- _Task input_:
↓

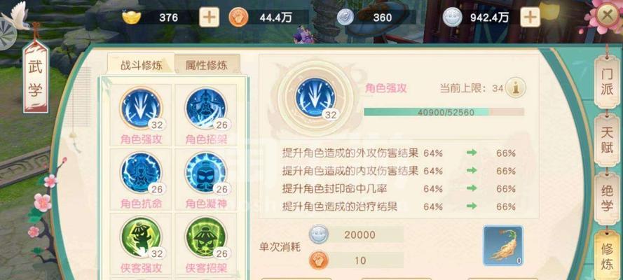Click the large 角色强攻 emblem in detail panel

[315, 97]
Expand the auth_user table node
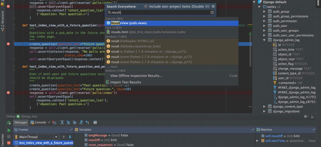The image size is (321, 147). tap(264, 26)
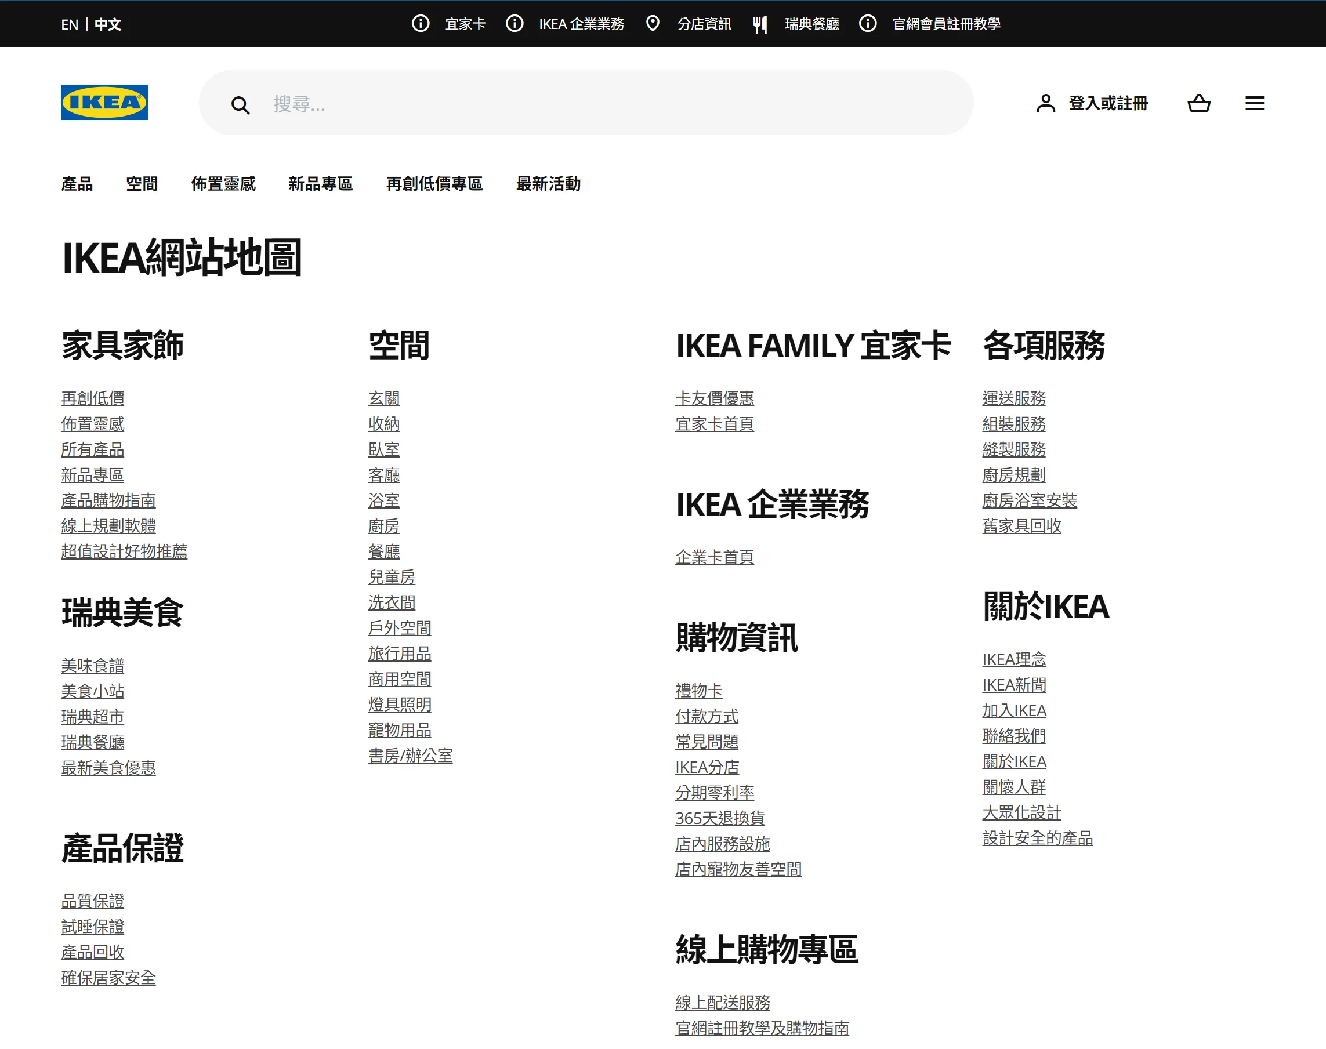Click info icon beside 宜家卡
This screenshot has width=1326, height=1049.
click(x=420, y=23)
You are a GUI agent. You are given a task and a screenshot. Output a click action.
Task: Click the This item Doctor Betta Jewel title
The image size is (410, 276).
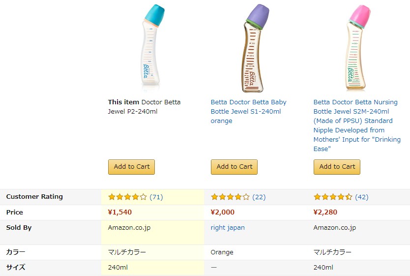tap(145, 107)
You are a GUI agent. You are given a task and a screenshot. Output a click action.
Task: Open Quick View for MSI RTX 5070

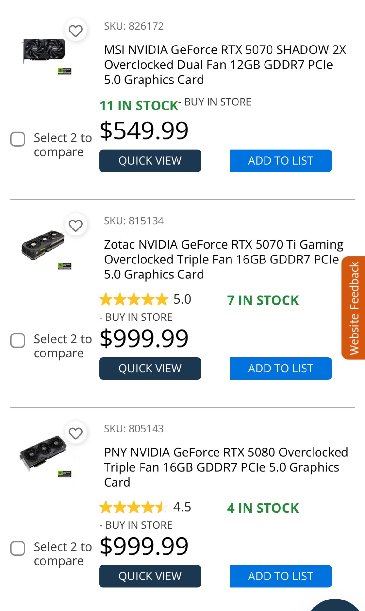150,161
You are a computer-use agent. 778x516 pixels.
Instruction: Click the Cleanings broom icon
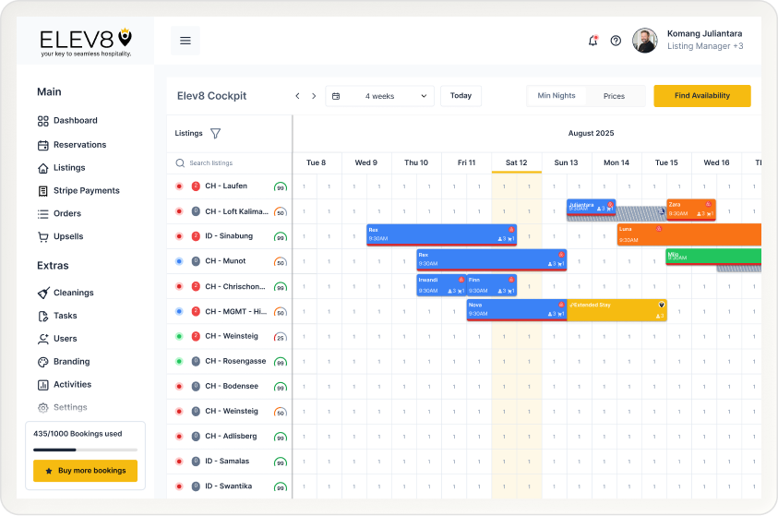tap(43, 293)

↑
↓

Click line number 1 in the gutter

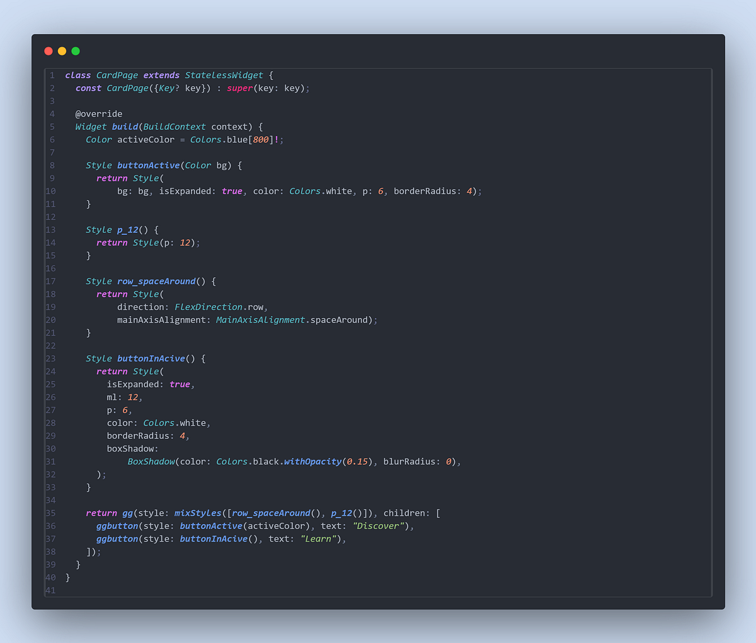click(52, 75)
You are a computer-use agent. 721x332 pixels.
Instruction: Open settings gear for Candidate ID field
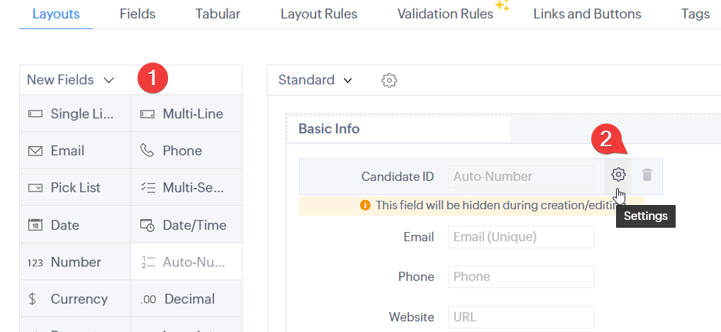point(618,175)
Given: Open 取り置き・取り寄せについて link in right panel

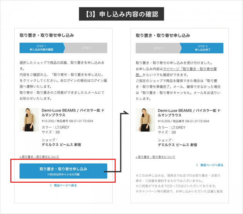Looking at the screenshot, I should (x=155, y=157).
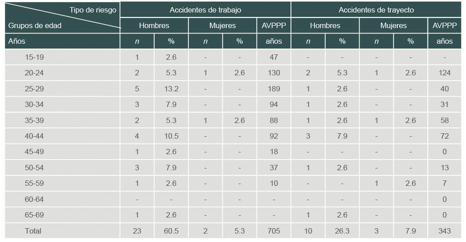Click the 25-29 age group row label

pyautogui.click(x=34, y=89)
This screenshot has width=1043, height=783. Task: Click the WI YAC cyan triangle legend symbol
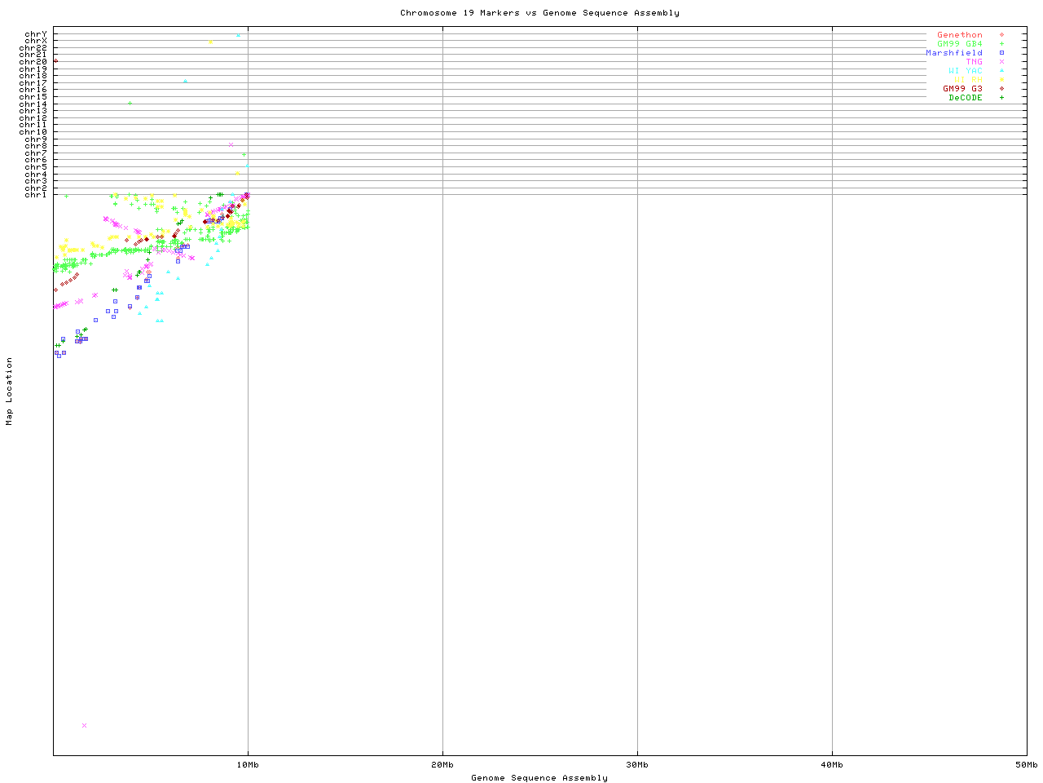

↑

- _Exercise instructions_:
Quote the records verbatim, beginning at the line that contains "Click the large 角色强攻 emblem in detail panel" and stopping after the line that contains "tap(145, 107)", and leave the pictures out of your answer.

- _Response_:
Click the large 角色强攻 emblem in detail panel

[315, 97]
Expand the auth_user table node
The image size is (321, 147). tap(264, 26)
Click info icon beside 宜家卡
This screenshot has width=1326, height=1049.
click(x=420, y=23)
You are a GUI agent. You are given a task and a screenshot. Output a click action.
Task: Click the This item Doctor Betta Jewel title
The image size is (410, 276).
tap(145, 107)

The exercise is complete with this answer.